- Work instructions: Pictures must not appear; the answer is exactly the lines from the one that holds "Where should I click to: Open" through the end of the material.

- Provided records:
□ □ □ □ □
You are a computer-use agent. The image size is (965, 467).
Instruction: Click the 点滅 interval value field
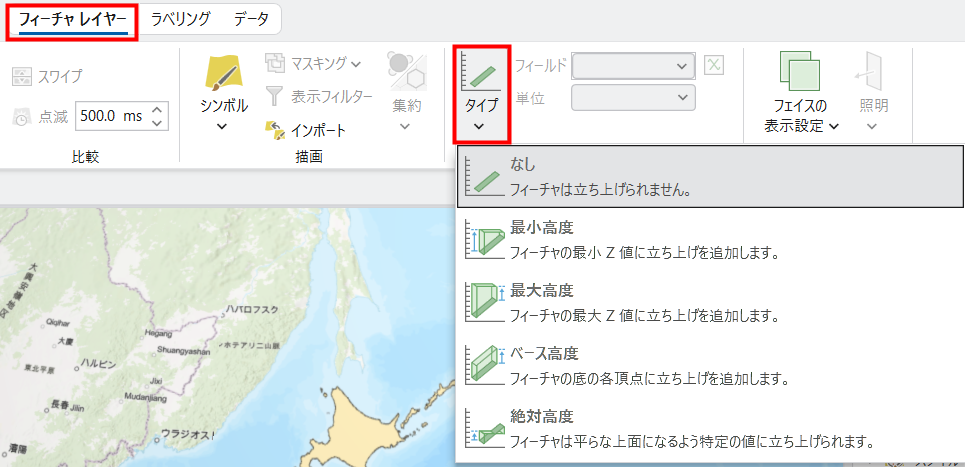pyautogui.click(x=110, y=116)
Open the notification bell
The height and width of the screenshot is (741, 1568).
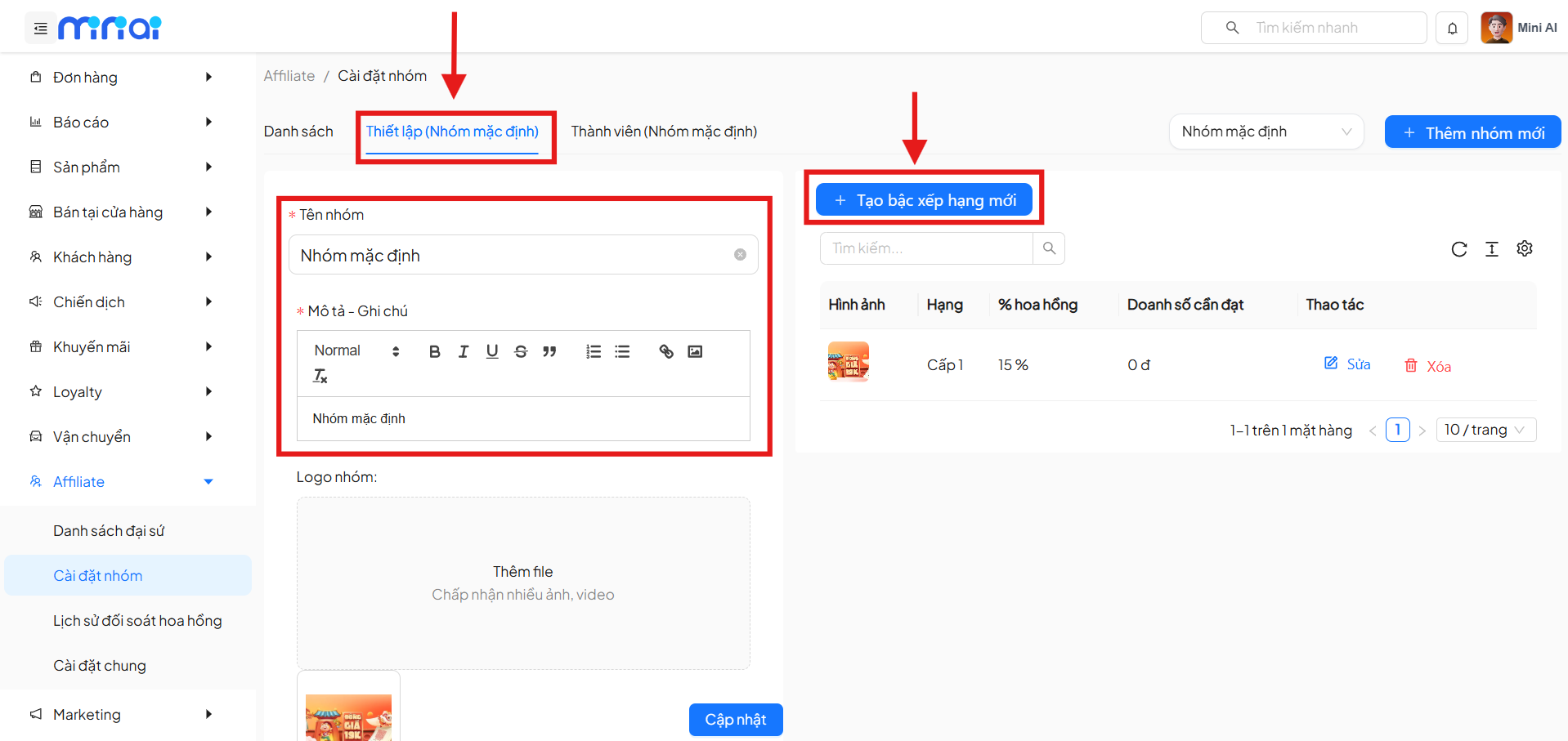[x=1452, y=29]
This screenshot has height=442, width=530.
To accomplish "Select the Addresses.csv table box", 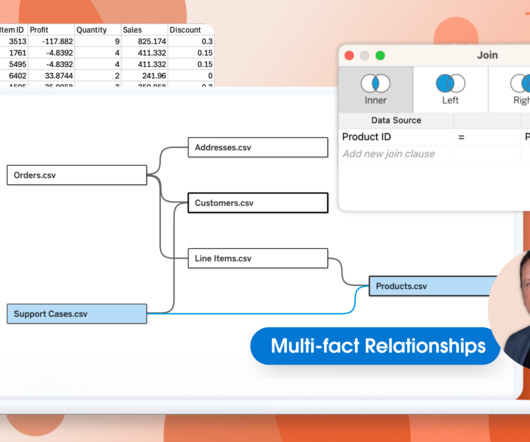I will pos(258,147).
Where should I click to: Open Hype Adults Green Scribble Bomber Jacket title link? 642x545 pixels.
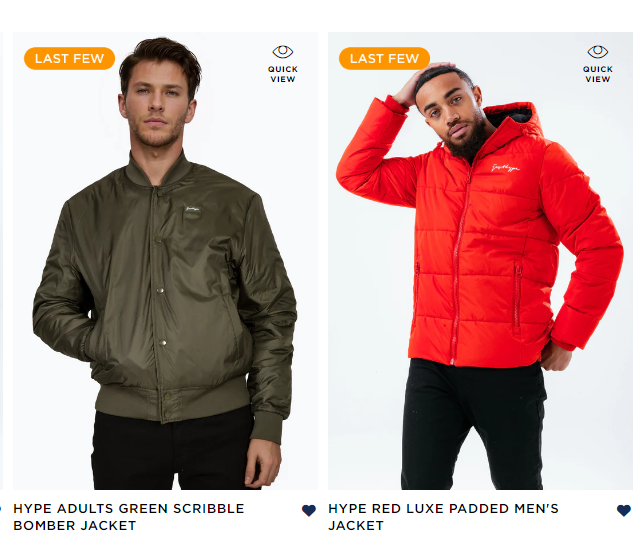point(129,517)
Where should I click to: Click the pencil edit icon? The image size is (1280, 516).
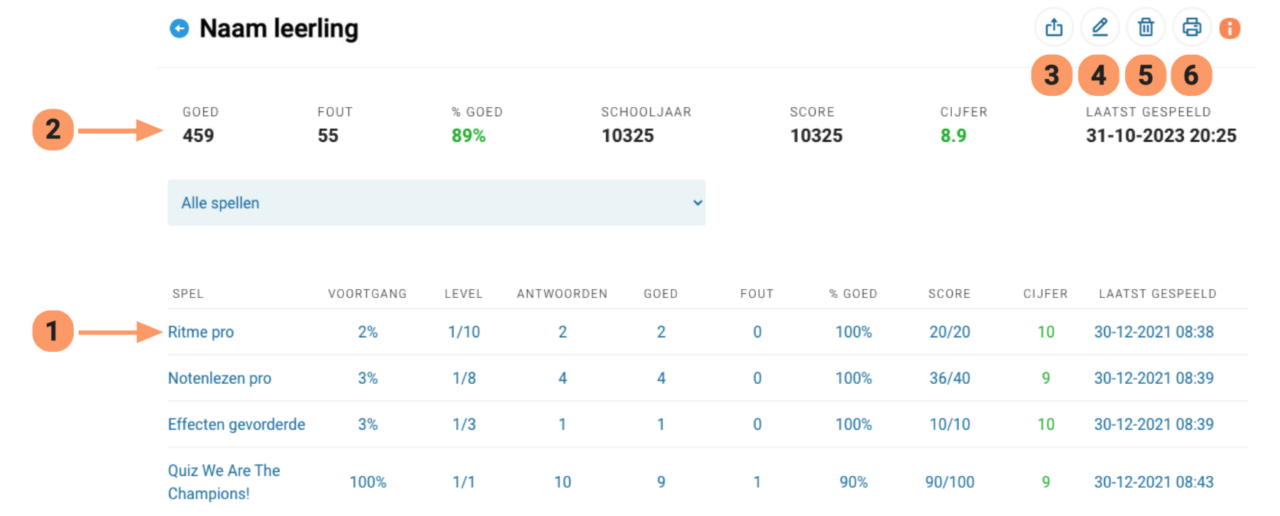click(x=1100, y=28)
□ □ □ □ □
- Your solution:
Where should I click to: Open Hype Adults Green Scribble Bomber Jacket title link? 642x545 pixels.
point(129,517)
Where should I click to: Click the pencil edit icon? The image size is (1280, 516).
click(x=1100, y=28)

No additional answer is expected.